Is there a finite or at least recursive axiomatization for the theory of the rational ordered field? Consider the structure $(\mathbb{Q},+,-,*,0,1,<)$ What is an axiomatization for the complete theory of that structure? Is there a finite or at worst recursive axiomatization for the complete theory of that structure?
 A: Perhaps surprisingly, $\mathbb{Z}$ is first-order definable in the ring of rationals! So the latter's theory is exactly as complicated as the former's (interpreting $\mathbb{Q}$ in $\mathbb{Z}$ is an easy exercise), hence not recursively axiomatizable.
The definition of $\mathbb{Z}$ in $\mathbb{Q}$ is however quite complicated; it is open whether the Diophantine theory of $\mathbb{Q}$ is decidable ("Hilbert's $10$th problem for $\mathbb{Q}$"). See this survey of Poonen for general aspects of Diophantine complexity.

That said, we can give a snappy axiomatization of $\mathbb{Q}$ relative to $Th(\mathbb{Z})$.
Let $\zeta(x)$ be a formula defining $\mathbb{Z}$ in $\mathbb{Q}$. Then $Th(\mathbb{Q})$ is axiomatized by:

*

*$Th(\mathbb{Z})^\zeta$, the relativization of each sentence in $Th(\mathbb{Z})$ to $\zeta$.

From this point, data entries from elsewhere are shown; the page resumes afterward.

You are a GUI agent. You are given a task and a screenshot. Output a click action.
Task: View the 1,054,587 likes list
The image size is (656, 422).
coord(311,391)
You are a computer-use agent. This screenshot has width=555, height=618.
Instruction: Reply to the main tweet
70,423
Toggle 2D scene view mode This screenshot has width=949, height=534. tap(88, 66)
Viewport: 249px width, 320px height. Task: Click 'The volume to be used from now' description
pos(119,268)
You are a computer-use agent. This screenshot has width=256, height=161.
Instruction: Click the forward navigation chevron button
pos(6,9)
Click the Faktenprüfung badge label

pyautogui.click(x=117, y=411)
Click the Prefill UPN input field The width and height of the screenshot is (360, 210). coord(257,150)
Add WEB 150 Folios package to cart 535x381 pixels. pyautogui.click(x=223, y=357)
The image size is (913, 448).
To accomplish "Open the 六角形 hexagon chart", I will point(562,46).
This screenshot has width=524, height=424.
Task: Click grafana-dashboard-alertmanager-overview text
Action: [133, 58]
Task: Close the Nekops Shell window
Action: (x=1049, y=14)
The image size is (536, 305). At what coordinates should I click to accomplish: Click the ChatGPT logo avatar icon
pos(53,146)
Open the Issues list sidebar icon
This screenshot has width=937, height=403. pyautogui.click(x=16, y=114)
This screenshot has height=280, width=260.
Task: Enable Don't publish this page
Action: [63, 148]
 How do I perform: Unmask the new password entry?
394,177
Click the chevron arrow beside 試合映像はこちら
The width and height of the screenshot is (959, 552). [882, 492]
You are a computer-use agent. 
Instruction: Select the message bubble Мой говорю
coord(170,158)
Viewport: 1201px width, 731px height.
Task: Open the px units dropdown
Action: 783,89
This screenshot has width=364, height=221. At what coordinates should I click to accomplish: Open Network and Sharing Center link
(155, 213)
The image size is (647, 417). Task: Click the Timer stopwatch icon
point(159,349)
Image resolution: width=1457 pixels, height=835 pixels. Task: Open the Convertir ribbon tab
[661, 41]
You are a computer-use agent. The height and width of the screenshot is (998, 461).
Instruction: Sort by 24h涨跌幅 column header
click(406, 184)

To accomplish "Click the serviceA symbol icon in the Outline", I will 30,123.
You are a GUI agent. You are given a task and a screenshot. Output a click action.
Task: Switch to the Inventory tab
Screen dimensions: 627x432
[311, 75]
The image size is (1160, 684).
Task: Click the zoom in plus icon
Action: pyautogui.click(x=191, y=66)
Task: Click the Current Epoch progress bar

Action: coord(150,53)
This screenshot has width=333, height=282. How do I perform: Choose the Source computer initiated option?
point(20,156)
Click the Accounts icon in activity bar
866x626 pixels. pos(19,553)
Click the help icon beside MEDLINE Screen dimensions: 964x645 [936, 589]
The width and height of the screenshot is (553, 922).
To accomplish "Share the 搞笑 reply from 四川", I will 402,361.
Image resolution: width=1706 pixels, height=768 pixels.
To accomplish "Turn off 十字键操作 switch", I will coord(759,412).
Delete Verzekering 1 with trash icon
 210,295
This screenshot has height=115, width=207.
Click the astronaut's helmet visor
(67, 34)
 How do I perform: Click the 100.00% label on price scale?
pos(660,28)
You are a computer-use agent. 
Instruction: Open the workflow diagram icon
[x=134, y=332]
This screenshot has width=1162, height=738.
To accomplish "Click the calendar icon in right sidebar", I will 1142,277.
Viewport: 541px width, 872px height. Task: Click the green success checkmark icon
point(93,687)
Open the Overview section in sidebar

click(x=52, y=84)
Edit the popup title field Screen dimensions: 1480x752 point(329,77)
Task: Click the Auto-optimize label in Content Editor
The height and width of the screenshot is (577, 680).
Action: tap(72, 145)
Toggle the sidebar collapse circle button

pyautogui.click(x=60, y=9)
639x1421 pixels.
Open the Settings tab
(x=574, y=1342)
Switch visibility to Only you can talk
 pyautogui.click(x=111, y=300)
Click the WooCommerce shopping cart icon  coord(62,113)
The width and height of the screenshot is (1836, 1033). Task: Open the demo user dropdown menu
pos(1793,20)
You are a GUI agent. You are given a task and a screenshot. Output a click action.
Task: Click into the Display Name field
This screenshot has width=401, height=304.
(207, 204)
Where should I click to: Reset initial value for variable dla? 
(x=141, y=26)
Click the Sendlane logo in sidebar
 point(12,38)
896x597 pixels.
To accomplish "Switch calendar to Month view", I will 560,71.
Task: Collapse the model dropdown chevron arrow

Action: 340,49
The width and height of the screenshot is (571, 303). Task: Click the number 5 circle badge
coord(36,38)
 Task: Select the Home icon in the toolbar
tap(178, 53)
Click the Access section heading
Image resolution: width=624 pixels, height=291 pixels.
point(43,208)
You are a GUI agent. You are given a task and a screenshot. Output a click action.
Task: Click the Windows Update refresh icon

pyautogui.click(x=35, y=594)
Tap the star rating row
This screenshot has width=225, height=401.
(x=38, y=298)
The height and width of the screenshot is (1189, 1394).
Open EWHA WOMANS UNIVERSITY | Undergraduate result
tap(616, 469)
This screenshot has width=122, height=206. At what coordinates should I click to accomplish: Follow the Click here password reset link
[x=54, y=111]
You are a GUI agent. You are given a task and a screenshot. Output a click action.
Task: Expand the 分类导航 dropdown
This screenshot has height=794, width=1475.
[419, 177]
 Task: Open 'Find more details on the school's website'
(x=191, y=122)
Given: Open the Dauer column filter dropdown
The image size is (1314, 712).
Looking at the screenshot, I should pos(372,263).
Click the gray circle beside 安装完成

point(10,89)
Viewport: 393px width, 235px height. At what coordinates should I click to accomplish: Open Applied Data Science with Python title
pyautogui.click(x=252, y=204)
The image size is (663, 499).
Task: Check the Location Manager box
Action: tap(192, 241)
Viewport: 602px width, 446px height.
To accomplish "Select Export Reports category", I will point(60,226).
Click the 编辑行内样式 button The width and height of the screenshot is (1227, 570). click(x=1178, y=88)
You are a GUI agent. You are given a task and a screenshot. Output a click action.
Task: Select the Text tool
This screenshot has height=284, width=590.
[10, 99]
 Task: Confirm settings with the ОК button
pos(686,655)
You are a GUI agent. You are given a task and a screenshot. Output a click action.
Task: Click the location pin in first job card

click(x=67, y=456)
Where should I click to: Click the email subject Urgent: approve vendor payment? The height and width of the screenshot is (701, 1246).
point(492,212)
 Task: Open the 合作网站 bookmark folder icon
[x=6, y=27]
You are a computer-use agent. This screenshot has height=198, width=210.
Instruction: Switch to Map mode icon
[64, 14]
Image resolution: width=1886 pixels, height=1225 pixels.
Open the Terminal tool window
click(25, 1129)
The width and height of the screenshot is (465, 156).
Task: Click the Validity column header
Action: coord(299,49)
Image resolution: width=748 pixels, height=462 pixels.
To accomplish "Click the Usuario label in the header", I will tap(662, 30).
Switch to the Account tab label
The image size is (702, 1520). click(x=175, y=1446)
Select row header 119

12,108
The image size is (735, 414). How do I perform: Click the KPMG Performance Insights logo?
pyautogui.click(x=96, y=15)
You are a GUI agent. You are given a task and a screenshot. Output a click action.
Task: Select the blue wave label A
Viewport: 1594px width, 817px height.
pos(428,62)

*The usual ordered field axioms.


*The "generation" axiom that every $x$ is of the form $y\over z$ for some $y,z\in\mathbb{Z}$.
It's not actually quite trivial that the conjunction $T$ of the above sentences axiomatizes $Th(\mathbb{Q})$; while given $M,N\models T$ we have $\zeta^M\equiv\zeta^N$, we still need to check that we don't get any first-order differences when we look beyond their "$\zeta$-parts." In general, two structures "generated" in the same way by elementarily equivalent substructures will themselves be elementarily equivalent; this can be proved by EF-games.